Пауза. Чуть было не написала, что он этот сексизм направил на меня, но это бы меня спалило.
Чувачел10: В классе новенькая есть, так он ее чумной обозвал
Дрожжебой: Серьезно?
Чувачел10: Скажи? Я ведь прав? Это до хрена грубо?
Дрожжебой: Прав. Я бы его на место поставил. А она что?
Чувачел10: Послала его, по сути. Сказала, мол, в следующий раз, когда захочешь высказаться, имей смелость оскорбить меня в лицо.
Дрожжебой: Окей, я влюблен
Я резко убираю руки с клавиатуры и смотрю на экран. Лицо начинает покалывать. Ненавижу это чувство. Самой противно. Буквально рассказываю лучшему онлайн-другу о себе в третьем лице, ну не жуть ли? А что еще тут делать? После всего, что произошло, мне невыносимо хотелось поговорить об этом с Дрожжебоем, даже сильнее, чем с нашим чатом в ватсапе. Может, мне просто хотелось убедиться, что он не отреагирует, как те парни. Что скажут Касси и Шарлот, я и так знаю – взорвутся возмущенными воплями: «Да как они смеют так обращаться с нашей королевой!»
Чувачел10: Ахах, симп
Дрожжебой: Просто говорю, что она звучит круто. А что сама школа?
Чувачел10: Блин, строгая, капец. Учителей, например, надо звать «Учитель», а не там «Мисс Чан» или типа того
Дрожжебой: Ну, это у нас тоже так
Чувачел10: И ни одной укороченной юбки, прикинь?
Дрожжебой: Эм.

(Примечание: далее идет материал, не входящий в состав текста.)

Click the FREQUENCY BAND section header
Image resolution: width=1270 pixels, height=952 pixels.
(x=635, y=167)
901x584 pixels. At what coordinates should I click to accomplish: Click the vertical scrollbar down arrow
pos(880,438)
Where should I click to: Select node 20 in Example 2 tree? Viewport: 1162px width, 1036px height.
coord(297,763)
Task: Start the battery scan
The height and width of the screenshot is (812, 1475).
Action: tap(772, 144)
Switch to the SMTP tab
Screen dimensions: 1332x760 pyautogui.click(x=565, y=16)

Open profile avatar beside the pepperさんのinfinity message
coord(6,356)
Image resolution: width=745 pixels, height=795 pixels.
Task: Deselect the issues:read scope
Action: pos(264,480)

Чет стремно как-то, зачем тебе укороченные юбки?
Блин. Совсем забыла, что я типа парень. Да, от пацана комментарий про юбки звучит отвратительно. Впрочем, Джонас бы точно мог что-то такое сказать. Фигово.
Чувачел10: Да я не в том смысле. Просто, как сказать… странно видеть, что никто не сопротивляется форме. В моей старой школе мы все постоянно с ней экспериментировали.
Дрожжебой: Это да. В моей школе тоже суперстрогие правила по форме. Когда мы перешли в седьмой класс, кто-то из нас бунтовал, но к одиннадцатому все уже привыкли.
Чувачел10: А, да, и прикинь: нам приходится кланяться учителям и старостам, когда мы мимо них в коридоре проходим. А в начале урока староста командует нам встать, и мы встаем, и он говорит нам поздороваться с учителем, и мы кланяемся и здороваемся. А потом урок кончается и все опять по новой: «Класс, встать», «Поблагодарите учителя».
Дрожжебой: Ты сейчас прямо мою школу описал. Только у нас старосты говорят: «Пожалуйста, поприветствуйте учителя».
Чувачел10: Серьезно? И вам всем норм?
Дрожжебой: Ну да, а почему нет?
Чувачел10: Ну оно же типа…
Я снова делаю паузу и перевожу дыхание, пытаясь подобрать правильные слова к тому, как я себя по этому поводу чувствую.
Чувачел10: Я думал, такое только в подростковых антиутопиях бывает, короче.